Soil samples were collected from six different research locations (three wetland locations; northern wetlands, western wetlands, southern wetlands and their corresponding adjacent drylands as control). On each of the six research fields,  disturbed  soil  samples were collected at 0 to 35, 35 to 70, 70 to 105 cm soil depths, replicated three times and composited.

Samples were immediately transferred to air-sealed plastic bags, labeled appropriately and transported to the laboratory. Samples were air dried, further crushed using mortar and pestle, then sieved through 2 mm mesh to remove materials greater than 2 mm and then stored at 4°C in the refrigerator. Total free iron and aluminum oxides (Fe_d and Al_d) were extracted with sodium dithionite-citrate-bicarbonate representing the non-crystalline plus crystalline fraction while the amorphous iron and aluminum oxides (Fe_o and Al_o) were extracted with acid ammonium oxalate in the dark (Jackson et al., 1986) representing the non-crystalline iron and aluminum oxides fraction and then the crystalline fraction was estimated by difference as follows Fe_d-o and Al_d-o (Agbenin, 2003) where Fe_d and Al_d are iron and aluminum extracted with sodium dithionite-citrate-bicarbonate and Fe_o and Al_o are iron and aluminum extracted with acid ammonium oxalate.
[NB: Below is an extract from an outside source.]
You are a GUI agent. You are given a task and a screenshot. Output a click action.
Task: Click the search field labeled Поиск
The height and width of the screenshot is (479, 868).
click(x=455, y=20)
Oxides of Fe and Al in the filtrate were determined using Microwave Plasma Atomic Emission Spectrophotometer (MP-AES) at multi-user laboratory, Department of chemistry, Ahmadu Bello University Zaria. Degree of isomorphous substitution of Al for central metal Fe in octahedral Fe oxide mineral was also determine as mol%Al using the dithionite-citrate-bicarbonate and acid ammonium oxalate fractions extracted are as follows molar concentration of Fe_d-o/ molar concentration of Fe_{d +} Fe_d-o. Phosphate sorption experiment was conducted using varied concentrations of P sources at 0, 100, 200, 400, 800 mg P kg^-1 and added it to 5g of each of the soil samples, using KCl and two drops of 0.5 mL chloroform, shake for 30 minutes daily, equilibrated for 7 days. Sorbed P was estimated as P applied minus P in the filtrate. Phosphorus sorption index was established as PSI = S (mgkg^-1)/log Ct (mg L^-1), where S is the P sorbed (native P + added P – P in the filtrate) while Ct is the concentration of P in the filtrate or (P at equilibrium).
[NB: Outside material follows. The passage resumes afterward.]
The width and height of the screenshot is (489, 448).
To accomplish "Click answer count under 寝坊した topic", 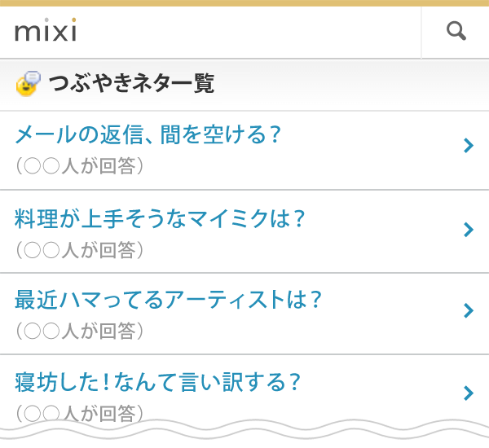I will (x=80, y=414).
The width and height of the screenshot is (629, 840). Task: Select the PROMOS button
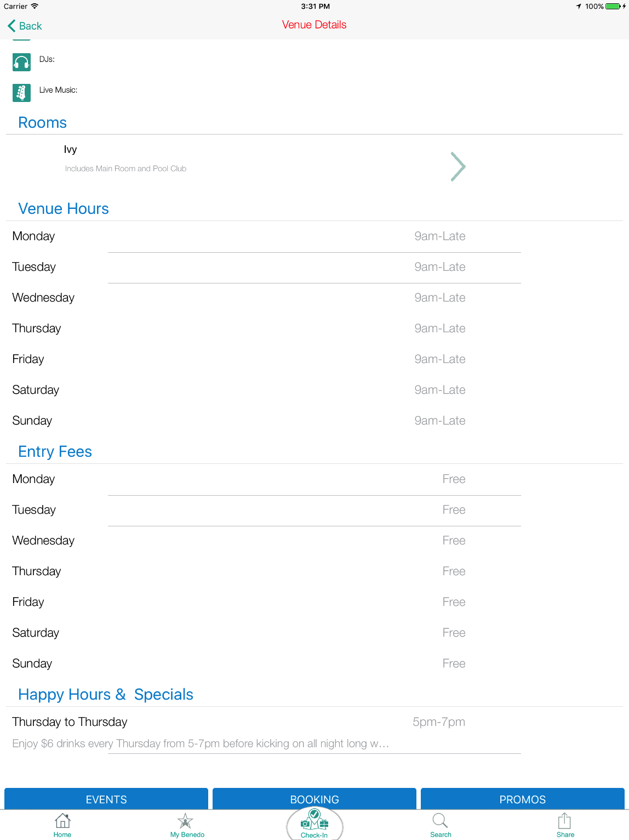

The concentration of total free iron oxides

The concentration of total free iron oxides iron fraction extracted with Sodium dithionite-citrate-bicarbonate (Fe_d) is shown in Table 1. The range of values obtained in the dryland soils were high 9.42 to 23.79 gkg^-1 compared to 3.08 to 13.07 gkg^-1 obtained in the wetland soils, probably due to the anaerobic condition of the wetland soils which makes ferric iron more soluble and prone to leaching or co-migrate with clays; or due to high organic matter content in the wetland soils that may have promoted metal-fulvate-interaction, making the ferric ions more soluble and more reactive to organic chelates, there by forming complexes or due to high isomorphous substitution by Al for Fe, or may be due to high plant uptake both during rainy season and irrigation season and by aquatic plants in the wetland soils. It may also be due to combine effect of all the factors stated above. On the other hand, improved aeration and low rainfall in the dryland areas may have resulted to a year-round accumulation of iron oxides, unlike in the wetland soils where there is tendency of continuous push of soluble products by rainfall, flood water, irrigation water and/or co-migration with clays beyond the soil depths selected for this research work.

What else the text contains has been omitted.